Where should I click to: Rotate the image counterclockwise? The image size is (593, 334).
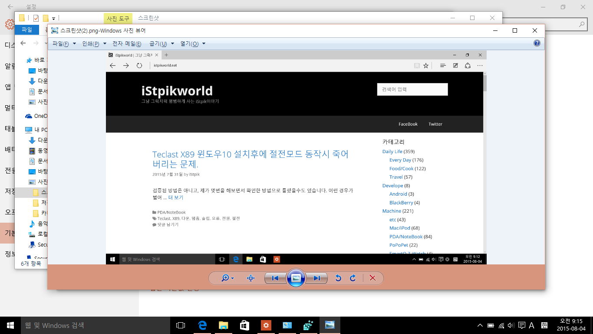pyautogui.click(x=338, y=278)
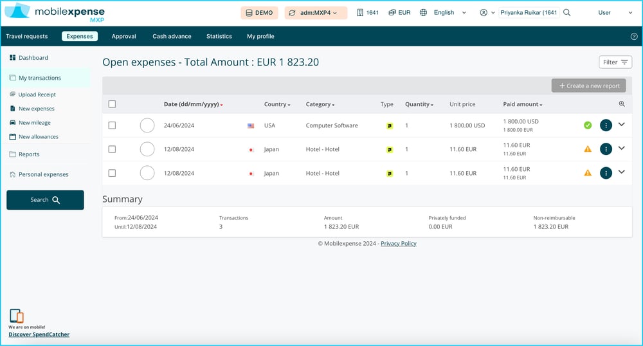Open three-dot menu for Computer Software expense
The image size is (643, 346).
(605, 125)
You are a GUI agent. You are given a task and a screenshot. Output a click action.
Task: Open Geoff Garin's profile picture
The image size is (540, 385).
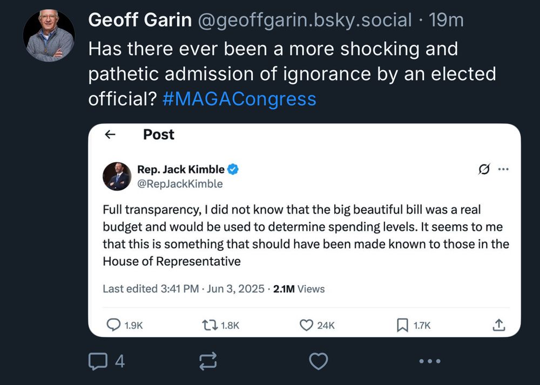(x=49, y=36)
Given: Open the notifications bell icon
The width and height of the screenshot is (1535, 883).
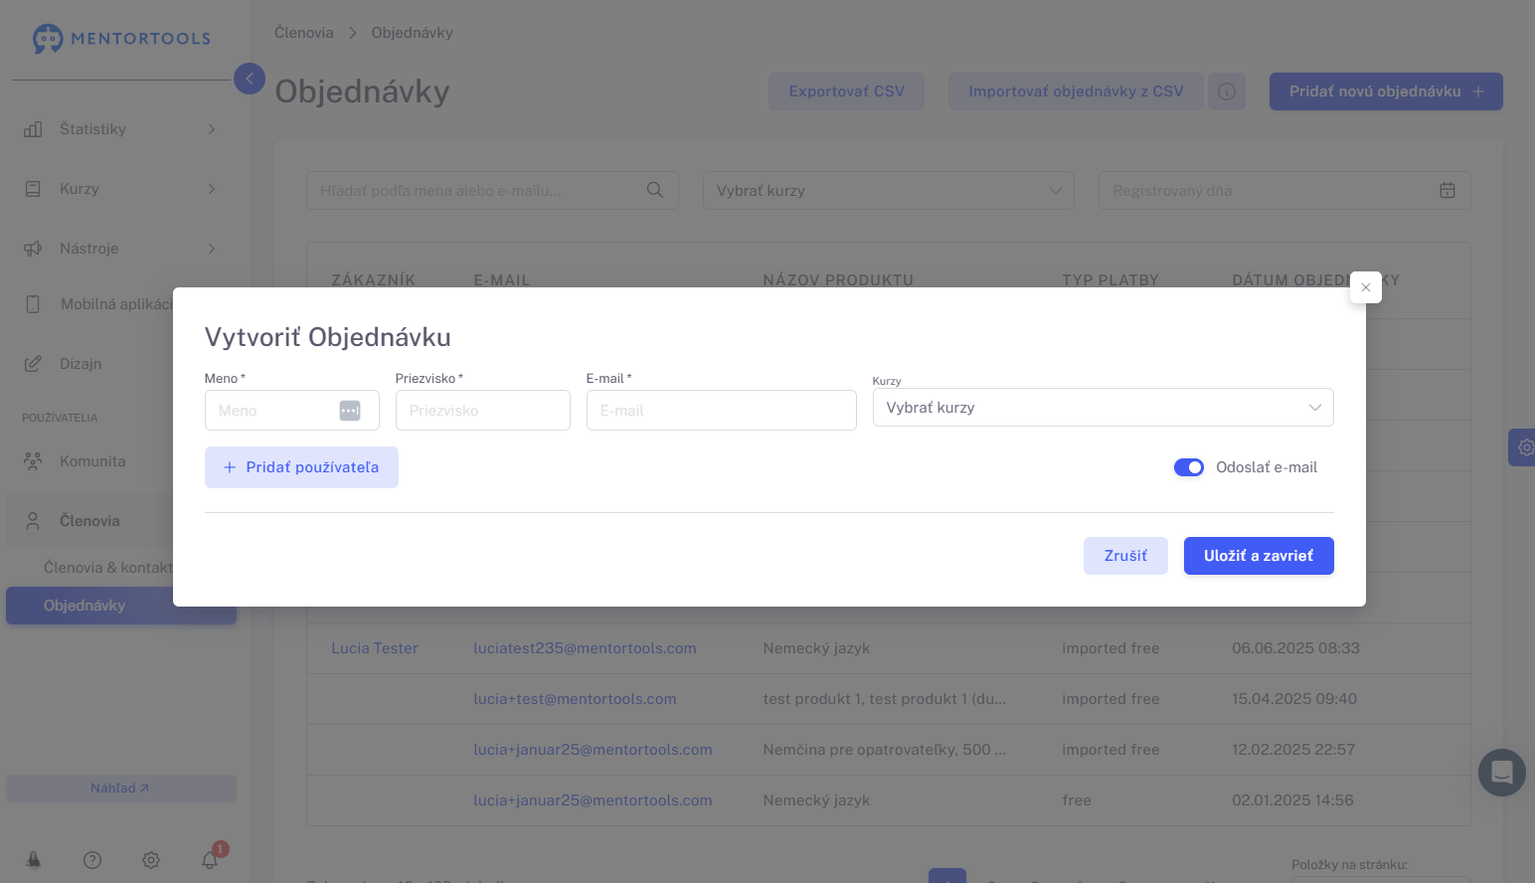Looking at the screenshot, I should click(x=210, y=860).
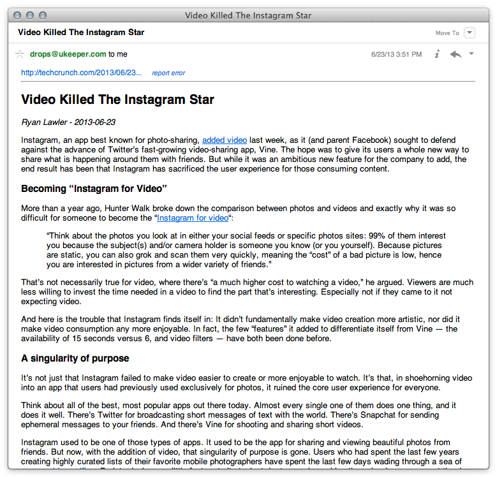Open more actions arrow next to reply
Screen dimensions: 497x477
point(471,54)
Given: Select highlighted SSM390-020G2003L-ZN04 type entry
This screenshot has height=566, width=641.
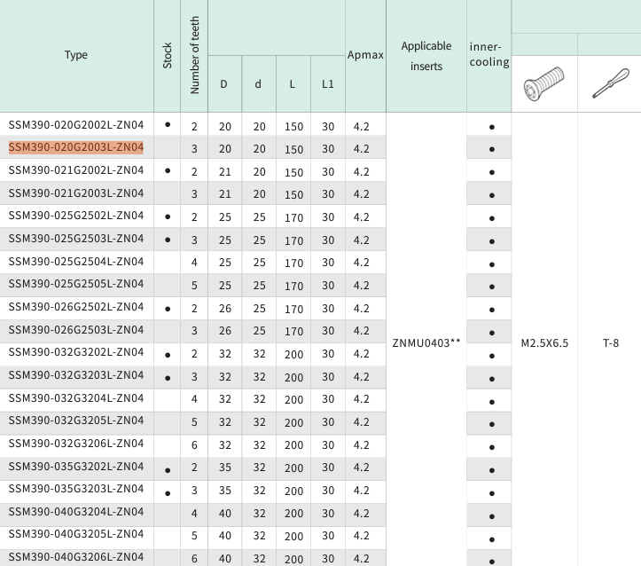Looking at the screenshot, I should click(76, 147).
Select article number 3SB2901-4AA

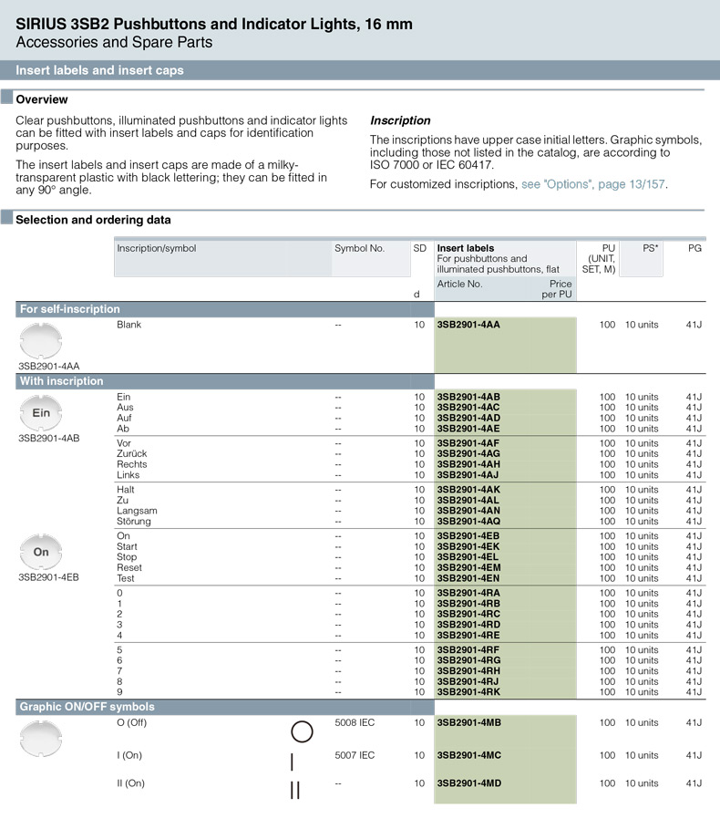(x=468, y=325)
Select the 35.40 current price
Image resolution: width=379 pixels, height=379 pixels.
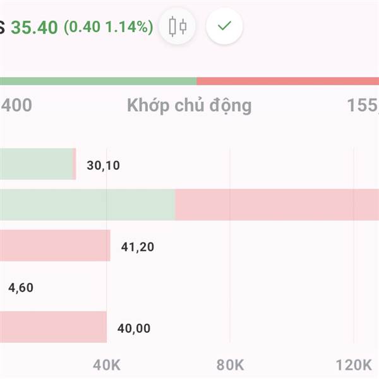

■ Exercise requirements ■
Please give a word-for-word transcript of the lines from the one holding "Select the 35.40 current price" through the final line of the entries, both ends kept, with no pictures.

■ Output for this exercise ■
Select the 35.40 current price
Image resolution: width=379 pixels, height=379 pixels.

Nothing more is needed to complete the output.